Nama Nekemto
Le paysage politique qui se déroule en Éthiopie, notamment en ce qui concerne le meurtre de chrétiens dans la région Oromo, a été une source de profonde préoccupation et d’observations critiques. Un thème récurrent dans les analyses des récentes manœuvres politiques suggère que l’impulsion sous-jacente à de nombreuses luttes d’influence est une recherche principale de pouvoir et de gain matériel, éclipsant souvent les objectifs nationaux ou communautaires plus larges et conduisant à une instabilité prolongée.
Au cours de la période précédant le déclin du gouvernement du Front populaire de libération du Tigré (TPLF), le mouvement nationaliste oromo a émergé avec une force organisationnelle significative. Leur positionnement stratégique, notamment soutenu par un soutien extérieur considérable – y compris l’aide financière et en matière de renseignement de diverses entités étrangères, l’Égypte étant fréquemment citée – était largement perçu comme axé sur la promotion de l’autodétermination des Oromo. Cet objectif a parfois été interprété par les critiques comme un défi fondamental à la structure étatique éthiopienne existante. Des rapports ont indiqué que les services de renseignement égyptiens étaient activement impliqués dans le renforcement des capacités de diverses personnalités nationalistes oromo, en organisant des sessions de formation au Caire pour les dirigeants et les militants, notamment des personnalités telles que Jawar Mohammed. Cet engagement extérieur était largement considéré comme faisant partie d’une stratégie géopolitique plus large, particulièrement intensifiée après le lancement du Grand barrage de la Renaissance éthiopienne, visant à influencer la dynamique du pouvoir régional et potentiellement à affaiblir le gouvernement central éthiopien.

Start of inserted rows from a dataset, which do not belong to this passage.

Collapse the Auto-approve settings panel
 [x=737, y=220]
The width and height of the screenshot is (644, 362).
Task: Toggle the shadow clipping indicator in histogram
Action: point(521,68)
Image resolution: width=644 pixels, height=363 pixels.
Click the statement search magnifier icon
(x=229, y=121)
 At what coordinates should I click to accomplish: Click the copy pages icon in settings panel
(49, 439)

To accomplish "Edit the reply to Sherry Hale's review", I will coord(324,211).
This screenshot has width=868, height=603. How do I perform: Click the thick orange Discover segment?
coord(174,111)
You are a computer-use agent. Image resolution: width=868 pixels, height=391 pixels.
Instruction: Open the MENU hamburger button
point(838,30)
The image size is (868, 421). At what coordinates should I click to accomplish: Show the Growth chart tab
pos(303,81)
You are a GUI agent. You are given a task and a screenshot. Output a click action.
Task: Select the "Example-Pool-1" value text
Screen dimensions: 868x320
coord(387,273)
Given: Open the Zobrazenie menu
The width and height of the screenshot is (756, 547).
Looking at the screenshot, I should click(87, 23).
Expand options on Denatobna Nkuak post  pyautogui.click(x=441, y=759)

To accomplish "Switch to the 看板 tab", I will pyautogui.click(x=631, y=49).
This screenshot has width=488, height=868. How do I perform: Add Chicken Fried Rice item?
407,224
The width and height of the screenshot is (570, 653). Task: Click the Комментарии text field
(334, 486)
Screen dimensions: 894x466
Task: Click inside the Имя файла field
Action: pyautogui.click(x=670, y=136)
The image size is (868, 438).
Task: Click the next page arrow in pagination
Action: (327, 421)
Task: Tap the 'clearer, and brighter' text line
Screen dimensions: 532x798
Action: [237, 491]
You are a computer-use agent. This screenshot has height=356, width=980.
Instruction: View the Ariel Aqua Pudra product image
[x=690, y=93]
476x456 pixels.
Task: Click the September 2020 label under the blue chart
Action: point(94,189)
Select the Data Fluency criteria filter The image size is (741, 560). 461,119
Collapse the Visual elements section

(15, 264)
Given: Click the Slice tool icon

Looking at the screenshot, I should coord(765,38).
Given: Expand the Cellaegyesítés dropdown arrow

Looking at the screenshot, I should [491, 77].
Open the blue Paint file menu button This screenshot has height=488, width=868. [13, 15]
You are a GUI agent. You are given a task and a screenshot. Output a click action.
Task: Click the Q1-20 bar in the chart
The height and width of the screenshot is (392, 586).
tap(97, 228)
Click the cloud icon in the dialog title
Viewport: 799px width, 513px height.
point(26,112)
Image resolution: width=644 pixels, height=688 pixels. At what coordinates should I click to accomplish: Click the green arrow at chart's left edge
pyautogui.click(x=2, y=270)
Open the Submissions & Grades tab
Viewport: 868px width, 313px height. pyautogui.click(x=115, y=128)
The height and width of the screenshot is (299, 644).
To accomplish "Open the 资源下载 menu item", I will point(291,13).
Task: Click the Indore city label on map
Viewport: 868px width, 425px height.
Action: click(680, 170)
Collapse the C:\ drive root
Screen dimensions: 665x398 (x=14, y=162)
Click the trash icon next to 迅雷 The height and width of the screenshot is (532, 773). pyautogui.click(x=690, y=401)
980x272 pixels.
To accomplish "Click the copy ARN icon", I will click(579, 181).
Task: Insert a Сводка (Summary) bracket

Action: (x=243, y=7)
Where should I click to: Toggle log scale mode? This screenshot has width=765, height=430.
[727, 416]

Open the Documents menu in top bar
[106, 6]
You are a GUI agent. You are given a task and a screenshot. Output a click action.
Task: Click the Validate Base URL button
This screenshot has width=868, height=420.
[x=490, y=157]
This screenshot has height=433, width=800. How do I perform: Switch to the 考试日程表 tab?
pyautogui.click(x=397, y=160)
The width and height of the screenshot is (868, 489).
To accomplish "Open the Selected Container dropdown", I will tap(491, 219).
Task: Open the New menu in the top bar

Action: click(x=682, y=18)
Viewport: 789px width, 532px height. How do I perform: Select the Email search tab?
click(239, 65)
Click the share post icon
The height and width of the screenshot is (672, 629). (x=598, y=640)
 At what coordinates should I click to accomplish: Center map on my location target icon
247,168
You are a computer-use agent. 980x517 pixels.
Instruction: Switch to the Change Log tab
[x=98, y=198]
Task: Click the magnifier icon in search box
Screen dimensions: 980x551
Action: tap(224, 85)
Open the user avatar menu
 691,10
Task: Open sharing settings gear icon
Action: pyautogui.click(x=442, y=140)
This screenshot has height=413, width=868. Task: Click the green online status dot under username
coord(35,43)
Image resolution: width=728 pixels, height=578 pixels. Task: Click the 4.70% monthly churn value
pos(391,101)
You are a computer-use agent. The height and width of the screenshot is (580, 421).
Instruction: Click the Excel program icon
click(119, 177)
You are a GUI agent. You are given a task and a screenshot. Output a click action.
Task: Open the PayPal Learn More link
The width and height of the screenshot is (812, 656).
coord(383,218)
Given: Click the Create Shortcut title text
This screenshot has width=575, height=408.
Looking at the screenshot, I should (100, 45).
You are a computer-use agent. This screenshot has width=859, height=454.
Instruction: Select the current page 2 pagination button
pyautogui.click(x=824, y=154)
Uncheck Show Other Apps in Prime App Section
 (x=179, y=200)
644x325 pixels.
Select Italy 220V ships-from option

Initialement, alors que les groupes nationalistes oromos externes et internes collaboraient aux efforts visant à saper le TPLF, on a pris conscience stratégiquement qu’une alliance plus large avec le bloc politique Amhara offrait une voie plus décisive pour déloger le TPLF du pouvoir. Ce changement pragmatique a conduit à l’adoption temporaire de ce que l’on a appelé la coalition politique « Oromo-Amhara », une alliance stratégique visant à présenter un front uni. Suite à cet effort coordonné, le gouvernement du TPLF a en effet été contraint de renoncer au pouvoir de manière pacifique.
Cependant, l’ère post-TPLF s’est rapidement transformée en luttes internes pour la domination politique et le contrôle des ressources au sein du paysage politique oromo, conduisant à une fragmentation importante et à des conflits intestins. Alors que diverses factions oromo se disputaient l’ascendant, l’unité initiale s’est dissoute, laissant la place à des luttes intestines persistantes qui se poursuivent encore aujourd’hui, laissant de nombreux groupes affaiblis.
À l’inverse, l’accession au pouvoir du Premier ministre Abiy Ahmed a impliqué une consolidation stratégique de sa position. S’appuyant sur un récit d’unité éthiopienne et de renouveau national, il a cherché à renforcer son administration dans sa lutte contre l’influence résiduelle du TPLF et les groupes rivaux Oromo. Cette approche lui a permis d’obtenir un soutien politique et financier important de la part des parties prenantes nationales et internationales, faisant appel à une large base de soutien, en particulier au sein de la communauté Amhara, se positionnant ainsi efficacement contre d’autres rivaux politiques oromo.
En réponse, les factions oromo rivales, y compris des éléments alignés sur des personnalités comme Jawar Mohammed et certaines factions du Front de libération oromo (OLF), se seraient engagées dans une stratégie politique calculée. Cela impliquait d’orchestrer et d’exploiter les tensions, notamment des incidents de violence, des enlèvements et des déplacements ciblant les communautés Amhara. L’objectif semblait être de démontrer l’incapacité perçue du gouvernement à protéger ses citoyens, favorisant ainsi un profond ressentiment au sein de la population Amhara à l’égard de l’administration d’Abiy Ahmed et créant un fossé irréconciliable. Parallèlement, une campagne délibérée d’incitation et de propagande aurait été menée, décrivant la communauté Amhara comme des adversaires historiques du peuple Oromo et accusant l’administration d’Abiy de s’aligner sur ces « ennemis » et de s’opposer aux aspirations nationales des Oromo. Ces tactiques, associées à l’incapacité du gouvernement à contenir la violence et à organiser parfois des groupes pour attaquer les Amharas, ont sans doute contribué à une érosion significative de la confiance et du soutien envers Abiy Ahmed au sein d’une partie importante de la population amhara, conduisant à un mécontentement généralisé du public.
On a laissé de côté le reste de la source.